What you will do.
Render every line of the records below as a numbered list, skipping any blank lines.

Stored items.
======

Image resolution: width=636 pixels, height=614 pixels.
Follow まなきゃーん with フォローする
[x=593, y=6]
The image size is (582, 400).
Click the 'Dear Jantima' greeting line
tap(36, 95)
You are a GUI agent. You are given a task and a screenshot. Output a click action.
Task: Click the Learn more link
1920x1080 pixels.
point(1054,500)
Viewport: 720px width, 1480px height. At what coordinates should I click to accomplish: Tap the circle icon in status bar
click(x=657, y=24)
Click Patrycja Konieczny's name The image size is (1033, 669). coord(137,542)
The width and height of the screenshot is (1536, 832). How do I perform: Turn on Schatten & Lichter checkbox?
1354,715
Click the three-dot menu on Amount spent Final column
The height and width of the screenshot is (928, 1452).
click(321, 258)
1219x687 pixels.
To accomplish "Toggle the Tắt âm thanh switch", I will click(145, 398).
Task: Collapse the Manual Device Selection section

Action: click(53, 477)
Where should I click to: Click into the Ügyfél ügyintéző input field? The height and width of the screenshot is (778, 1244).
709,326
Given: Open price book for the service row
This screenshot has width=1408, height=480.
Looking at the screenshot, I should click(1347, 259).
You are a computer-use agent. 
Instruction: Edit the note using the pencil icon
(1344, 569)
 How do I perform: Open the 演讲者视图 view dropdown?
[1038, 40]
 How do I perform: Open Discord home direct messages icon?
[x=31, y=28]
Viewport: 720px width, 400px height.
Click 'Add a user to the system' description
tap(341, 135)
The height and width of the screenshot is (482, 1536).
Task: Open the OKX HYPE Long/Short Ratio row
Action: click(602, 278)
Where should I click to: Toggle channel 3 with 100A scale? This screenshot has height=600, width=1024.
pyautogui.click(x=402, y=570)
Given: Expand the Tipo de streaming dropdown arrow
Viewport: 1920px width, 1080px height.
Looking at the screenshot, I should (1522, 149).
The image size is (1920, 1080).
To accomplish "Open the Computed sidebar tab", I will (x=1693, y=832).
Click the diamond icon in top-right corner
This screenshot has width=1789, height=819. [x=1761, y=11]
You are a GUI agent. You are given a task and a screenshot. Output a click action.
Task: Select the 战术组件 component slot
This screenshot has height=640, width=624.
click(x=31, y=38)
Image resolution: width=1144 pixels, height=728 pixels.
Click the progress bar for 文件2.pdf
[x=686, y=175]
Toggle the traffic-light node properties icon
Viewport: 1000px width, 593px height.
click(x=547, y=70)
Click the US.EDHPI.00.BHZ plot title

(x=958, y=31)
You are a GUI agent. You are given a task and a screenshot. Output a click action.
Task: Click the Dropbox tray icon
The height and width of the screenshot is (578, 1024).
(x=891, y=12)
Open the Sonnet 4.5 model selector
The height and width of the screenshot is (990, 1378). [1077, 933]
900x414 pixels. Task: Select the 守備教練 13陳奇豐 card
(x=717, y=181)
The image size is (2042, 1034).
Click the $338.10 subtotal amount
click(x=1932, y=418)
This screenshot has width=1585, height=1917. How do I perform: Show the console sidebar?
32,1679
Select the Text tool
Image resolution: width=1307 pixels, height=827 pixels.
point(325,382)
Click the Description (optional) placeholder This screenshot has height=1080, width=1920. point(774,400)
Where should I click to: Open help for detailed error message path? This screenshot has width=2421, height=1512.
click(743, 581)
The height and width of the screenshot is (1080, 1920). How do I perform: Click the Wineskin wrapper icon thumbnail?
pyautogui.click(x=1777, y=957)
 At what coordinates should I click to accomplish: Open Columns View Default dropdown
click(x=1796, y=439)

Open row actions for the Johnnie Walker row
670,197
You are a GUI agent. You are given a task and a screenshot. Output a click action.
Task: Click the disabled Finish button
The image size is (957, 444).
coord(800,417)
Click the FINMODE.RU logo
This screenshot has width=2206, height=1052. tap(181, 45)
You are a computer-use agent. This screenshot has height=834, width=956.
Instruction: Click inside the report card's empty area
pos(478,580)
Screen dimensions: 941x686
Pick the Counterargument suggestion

======

Solution for this task.
1. Image resolution: width=636 pixels, height=614 pixels.
2. Follow まなきゃーん with フォローする
3. [x=593, y=6]
4. The image size is (582, 400).
5. Click the 'Dear Jantima' greeting line
6. tap(36, 95)
7. You are a GUI agent. You are given a task and a screenshot. Output a click action.
8. Task: Click the Learn more link
9. 1920x1080 pixels.
10. point(1054,500)
11. Viewport: 720px width, 1480px height. At what coordinates should I click to accomplish: Tap the circle icon in status bar
12. click(x=657, y=24)
13. Click Patrycja Konieczny's name The image size is (1033, 669). coord(137,542)
14. The width and height of the screenshot is (1536, 832). How do I perform: Turn on Schatten & Lichter checkbox?
15. 1354,715
16. Click the three-dot menu on Amount spent Final column
17. The height and width of the screenshot is (928, 1452).
18. click(321, 258)
19. 1219x687 pixels.
20. To accomplish "Toggle the Tắt âm thanh switch", I will click(145, 398).
21. Task: Collapse the Manual Device Selection section
22. Action: click(53, 477)
23. Where should I click to: Click into the Ügyfél ügyintéző input field? The height and width of the screenshot is (778, 1244).
24. 709,326
25. Given: Open price book for the service row
26. This screenshot has width=1408, height=480.
27. Looking at the screenshot, I should click(1347, 259).
28. You are a computer-use agent. 
29. Instruction: Edit the note using the pencil icon
30. (1344, 569)
31.  How do I perform: Open the 演讲者视图 view dropdown?
32. [1038, 40]
33.  How do I perform: Open Discord home direct messages icon?
34. [x=31, y=28]
35. Viewport: 720px width, 400px height.
36. Click 'Add a user to the system' description
37. tap(341, 135)
38. The height and width of the screenshot is (482, 1536).
39. Task: Open the OKX HYPE Long/Short Ratio row
40. Action: click(602, 278)
41. Where should I click to: Toggle channel 3 with 100A scale? This screenshot has height=600, width=1024.
42. pyautogui.click(x=402, y=570)
43. Given: Expand the Tipo de streaming dropdown arrow
44. Viewport: 1920px width, 1080px height.
45. Looking at the screenshot, I should (1522, 149).
46. The image size is (1920, 1080).
47. To accomplish "Open the Computed sidebar tab", I will (x=1693, y=832).
48. Click the diamond icon in top-right corner
49. This screenshot has width=1789, height=819. [x=1761, y=11]
50. You are a GUI agent. You are given a task and a screenshot. Output a click action.
51. Task: Select the 战术组件 component slot
52. This screenshot has height=640, width=624.
53. click(x=31, y=38)
54. Image resolution: width=1144 pixels, height=728 pixels.
55. Click the progress bar for 文件2.pdf
56. [x=686, y=175]
57. Toggle the traffic-light node properties icon
58. Viewport: 1000px width, 593px height.
59. click(x=547, y=70)
60. Click the US.EDHPI.00.BHZ plot title
61. (x=958, y=31)
62. You are a GUI agent. You are given a task and a screenshot. Output a click action.
63. Task: Click the Dropbox tray icon
64. The height and width of the screenshot is (578, 1024).
65. (x=891, y=12)
66. Open the Sonnet 4.5 model selector
67. The height and width of the screenshot is (990, 1378). [1077, 933]
68. 900x414 pixels. Task: Select the 守備教練 13陳奇豐 card
69. (x=717, y=181)
70. The image size is (2042, 1034).
71. Click the $338.10 subtotal amount
72. click(x=1932, y=418)
73. This screenshot has width=1585, height=1917. How do I perform: Show the console sidebar?
74. 32,1679
75. Select the Text tool
76. Image resolution: width=1307 pixels, height=827 pixels.
77. point(325,382)
78. Click the Description (optional) placeholder This screenshot has height=1080, width=1920. point(774,400)
79. Where should I click to: Open help for detailed error message path? This screenshot has width=2421, height=1512.
80. click(743, 581)
81. The height and width of the screenshot is (1080, 1920). How do I perform: Click the Wineskin wrapper icon thumbnail?
82. pyautogui.click(x=1777, y=957)
83.  At what coordinates should I click to accomplish: Open Columns View Default dropdown
84. click(x=1796, y=439)
85. Open row actions for the Johnnie Walker row
86. 670,197
87. You are a GUI agent. You are given a task and a screenshot. Output a click action.
88. Task: Click the disabled Finish button
89. The image size is (957, 444).
90. coord(800,417)
91. Click the FINMODE.RU logo
92. This screenshot has width=2206, height=1052. tap(181, 45)
93. You are a computer-use agent. This screenshot has height=834, width=956.
94. Instruction: Click inside the report card's empty area
95. pos(478,580)
96. Screen dimensions: 941x686
97. Pick the Counterargument suggestion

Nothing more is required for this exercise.